Finally, the Hiawatha crater that has recently been discovered below the Greenland Ice sheet may or may not be related to the YDIH. But it is not needed to explain the evidence.

Of course, all of this does not change my views of Graham’s two most recent books. I enjoyed reading his latest entitled America Before (2019) because it is well written and his knowledge of archaeology is superb*. But as I say in the Skeptic article: “To be clear, the [YDIH] debate is not over lost civilizations.” So although I consider Graham a friend, I disagree with his lost civilizations scenario with all the respect he deserves.”

* When I say that Graham’s understanding of archaeology is superb, I am talking about his knowledge about what other archaeologists have done at sites. I do not mean to imply that his research is superb. I disagree with the results of his “research” and so do archaeologists – link.

Link to Skeptic magazine article

My article entitled Conjuring Up a Lost Civilization: An Analysis of the Claims Made by Graham Hancock in Magicians of the Gods[1] was published in Skeptic magazine on Sept. 14, 2017   It has been an interesting road to the final publication.  Michael Shermer (editor of Skeptic magazine) asked me to join him on the Joe Rogan Experience podcast #961 and Youtube video cast (JRE) in a debate with Graham Hancock and geologist Randal Carlson which I have linked (Hancock invited planetary scientist Malcolm LeCompte).  The three and half hour podcast has had millions of views on various platforms including 1.4 million on Youtube.  According to Shermer in an accompanying article in Skeptic, during the week of the show it was downloaded 120 million times “putting him [Rogan] on par with the biggest talk show hosts on television” and making our podcast one of the most popular in the world (I became involved in the debate at 2:04:45).

────────

» **Given task 1**:
Using the passage on Graham Hancock, explain why the author enjoyed reading America Before.
» **Given task 2**:
According to the passage on Graham Hancock, on what date was the author's article published in Skeptic magazine?
» **Given task 3**:
Copy word for word a section of the passage on Graham Hancock: begin at the words "Of course, all" and stop after "archaeologists – link.".

» **Pointing data for screenshots**:

────────

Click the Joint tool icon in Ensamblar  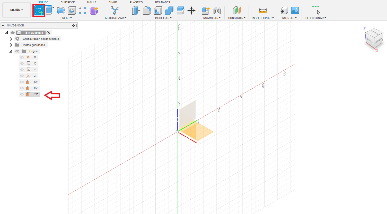point(217,11)
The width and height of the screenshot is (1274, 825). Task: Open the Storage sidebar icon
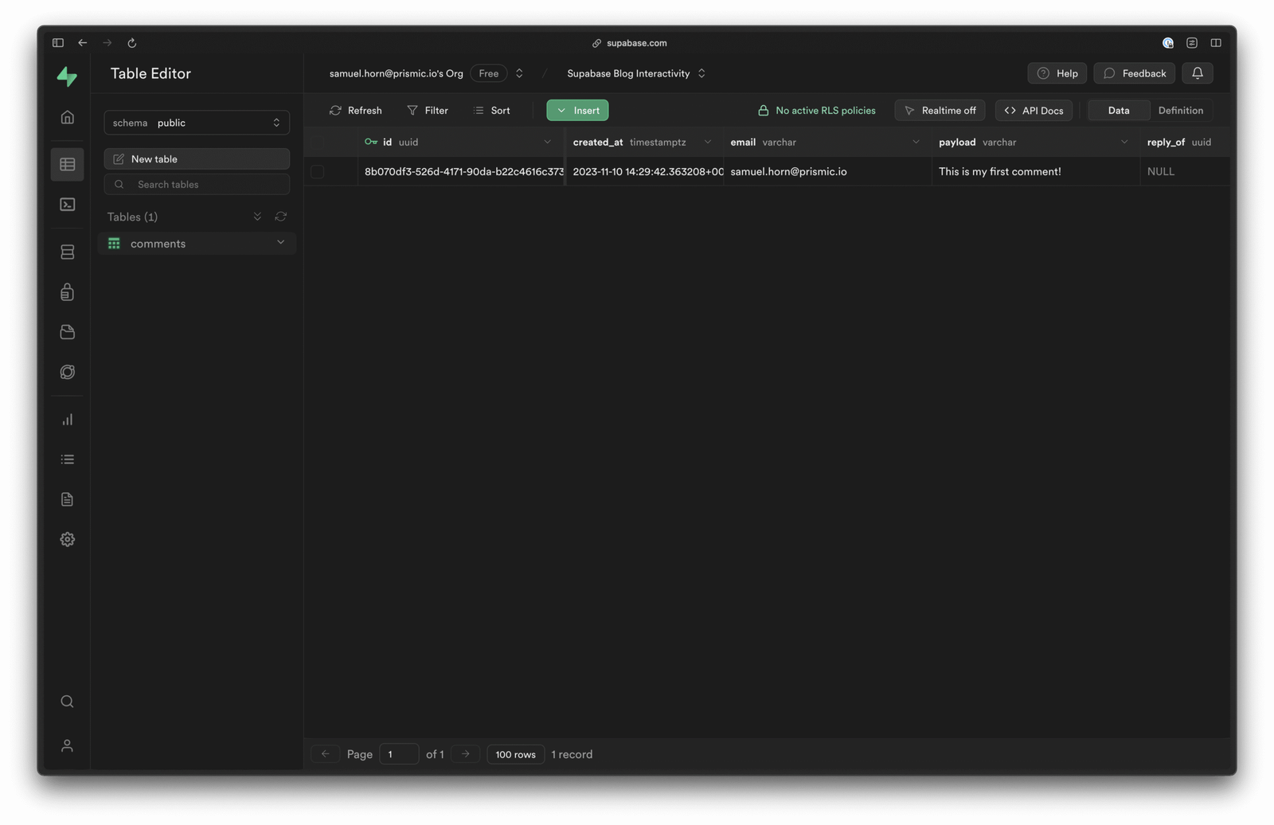67,332
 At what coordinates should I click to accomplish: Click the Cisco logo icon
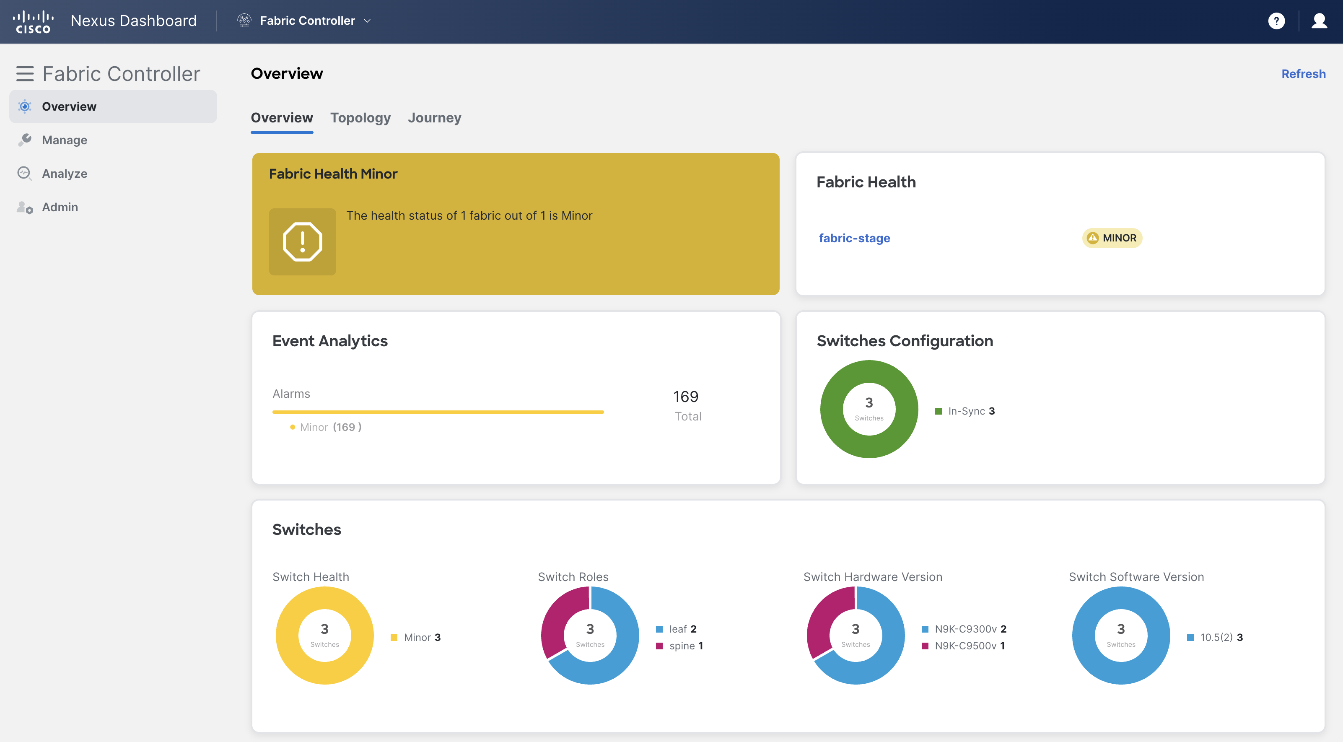[x=33, y=21]
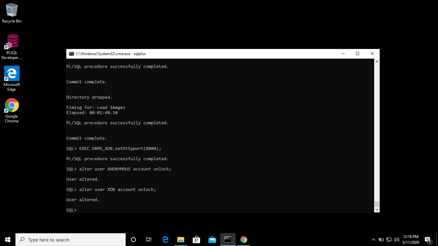Open File Explorer from the taskbar
The image size is (438, 246).
(181, 240)
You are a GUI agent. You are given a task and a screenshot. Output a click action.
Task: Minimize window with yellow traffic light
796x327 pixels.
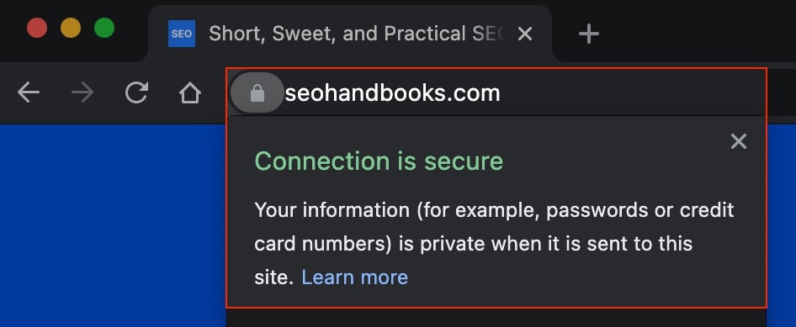tap(71, 28)
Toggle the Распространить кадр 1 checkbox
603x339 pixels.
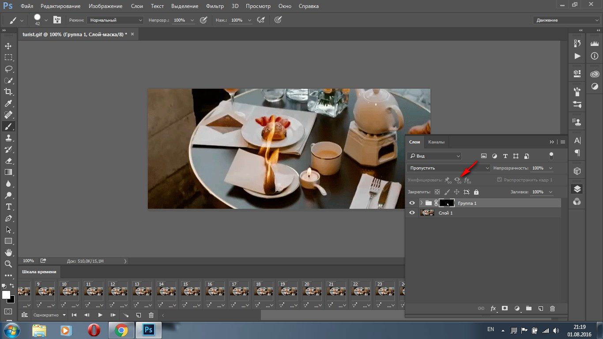(x=499, y=180)
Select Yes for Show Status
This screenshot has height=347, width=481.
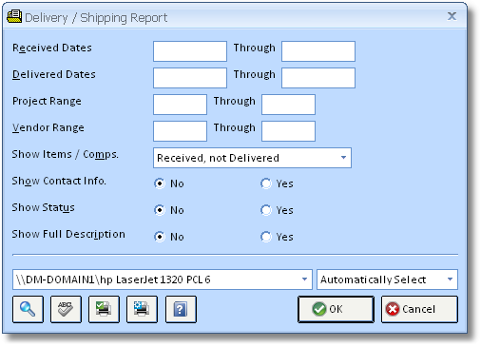266,210
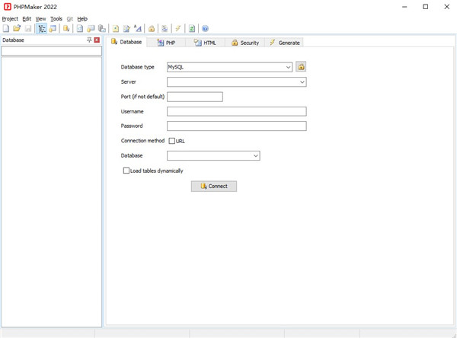Open the Security tab
Screen dimensions: 457x338
click(x=245, y=43)
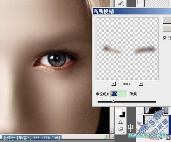Click the radius slider handle
171x142 pixels.
coord(113,101)
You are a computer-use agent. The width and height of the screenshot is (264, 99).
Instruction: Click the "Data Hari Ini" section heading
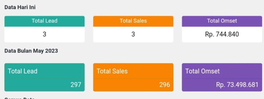point(20,7)
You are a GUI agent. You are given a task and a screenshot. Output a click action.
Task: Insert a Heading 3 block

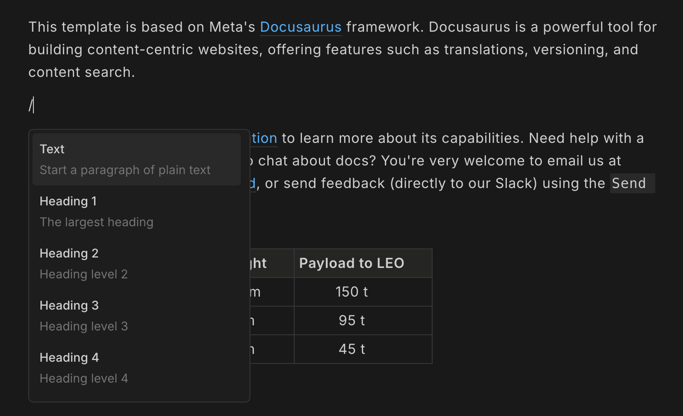[136, 316]
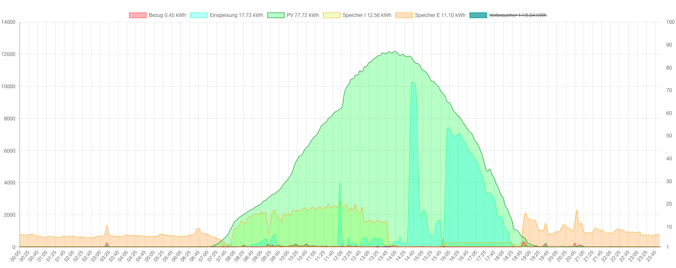
Task: Hide the series via 'Bezug 0.45 kWh' label
Action: pos(167,15)
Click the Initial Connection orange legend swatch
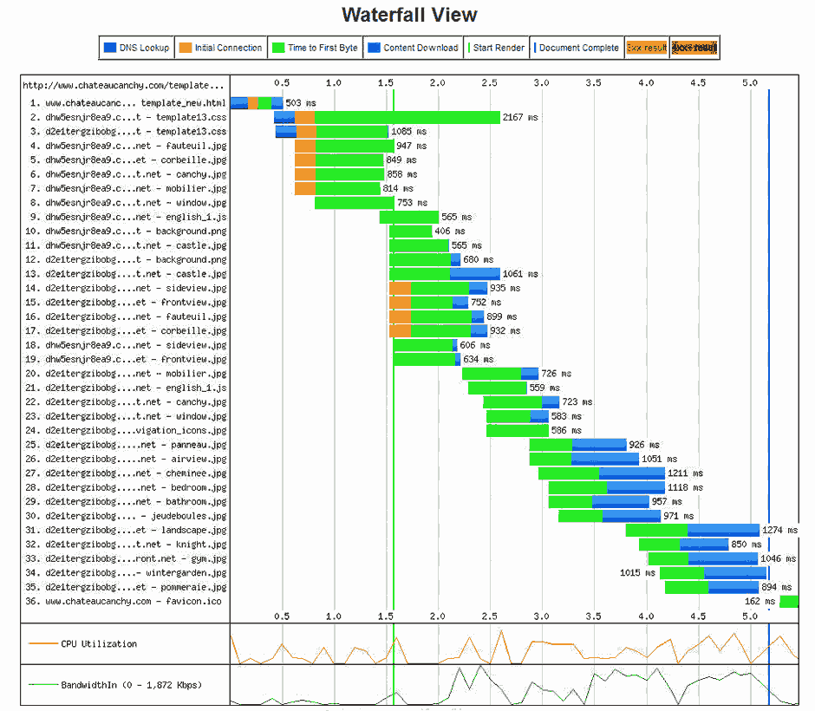The width and height of the screenshot is (815, 711). pyautogui.click(x=185, y=48)
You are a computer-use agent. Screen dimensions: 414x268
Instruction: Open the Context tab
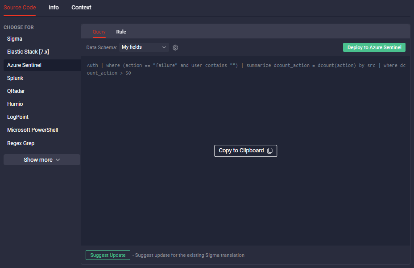81,8
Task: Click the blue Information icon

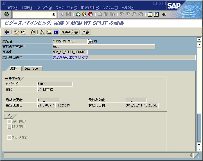Action: point(56,32)
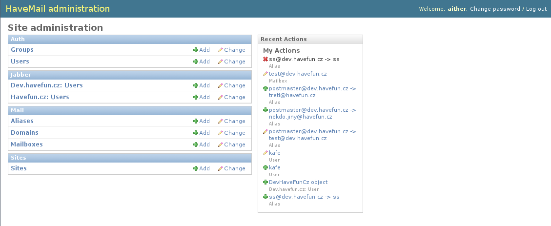Viewport: 551px width, 226px height.
Task: Click the green plus icon beside Groups
Action: point(196,50)
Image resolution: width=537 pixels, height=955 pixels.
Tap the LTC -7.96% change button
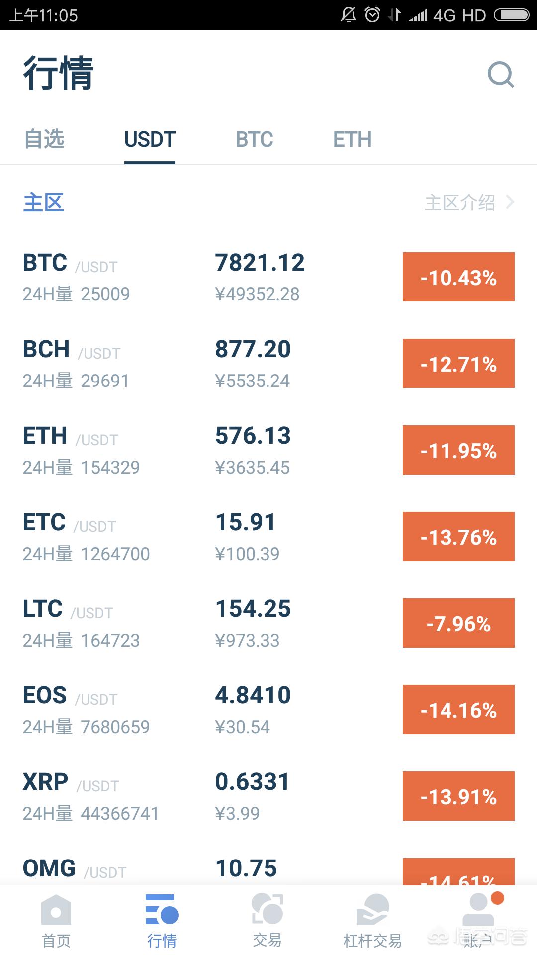coord(458,623)
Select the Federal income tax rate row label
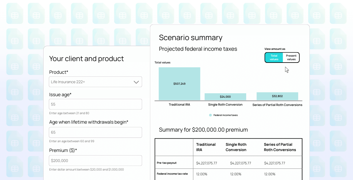 point(172,174)
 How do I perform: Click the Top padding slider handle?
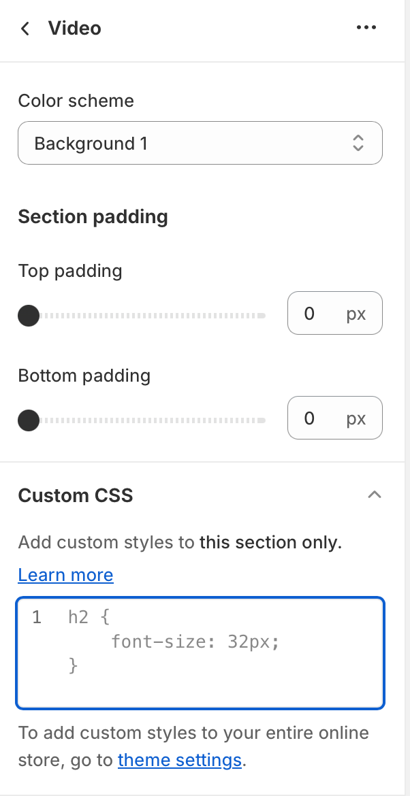(29, 316)

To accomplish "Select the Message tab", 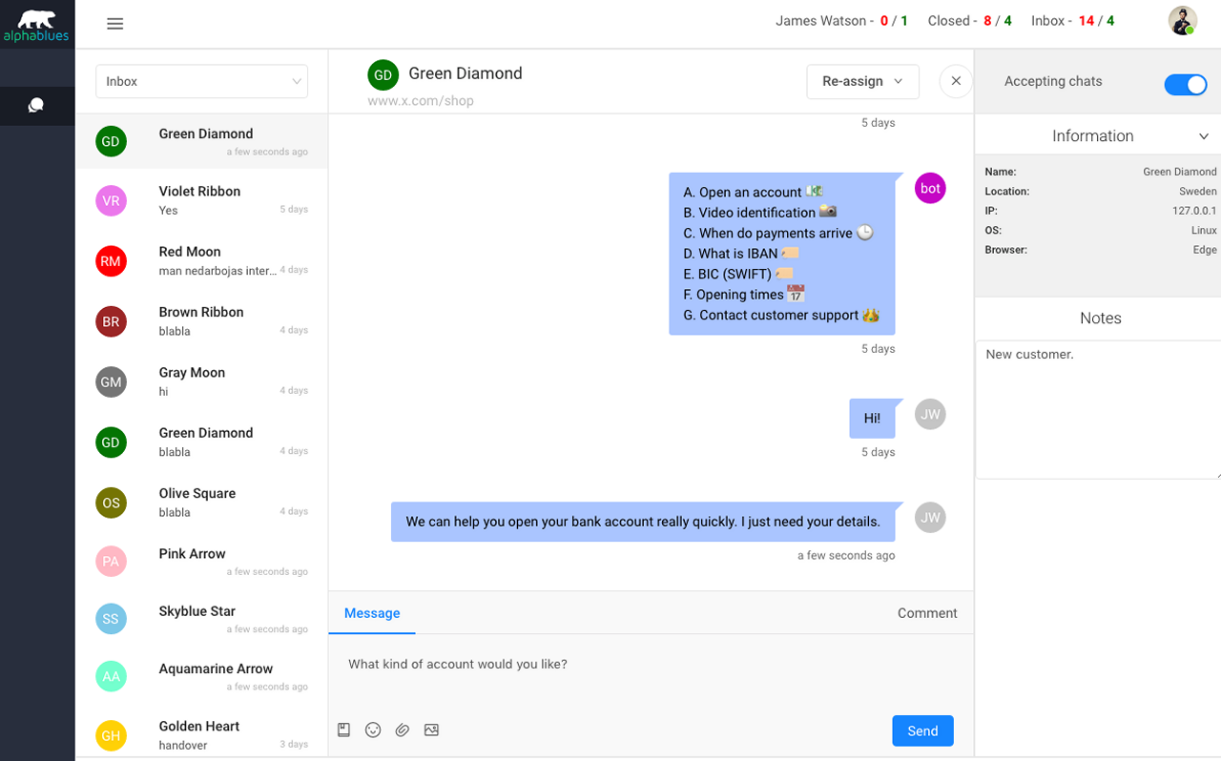I will point(372,613).
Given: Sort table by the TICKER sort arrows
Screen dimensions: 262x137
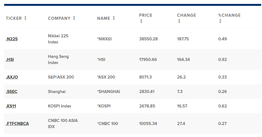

────────

» **Full solution 1**:
The author enjoyed reading America Before (2019) because it is well written and Hancock's knowledge of archaeology is superb.

» **Full solution 2**:
Sept. 14, 2017.

» **Full solution 3**:
Of course, all of this does not change my views of Graham’s two most recent books. I enjoyed reading his latest entitled America Before (2019) because it is well written and his knowledge of archaeology is superb*. But as I say in the Skeptic article: “To be clear, the [YDIH] debate is not over lost civilizations.” So although I consider Graham a friend, I disagree with his lost civilizations scenario with all the respect he deserves.”

* When I say that Graham’s understanding of archaeology is superb, I am talking about his knowledge about what other archaeologists have done at sites. I do not mean to imply that his research is superb. I disagree with the results of his “research” and so do archaeologists – link.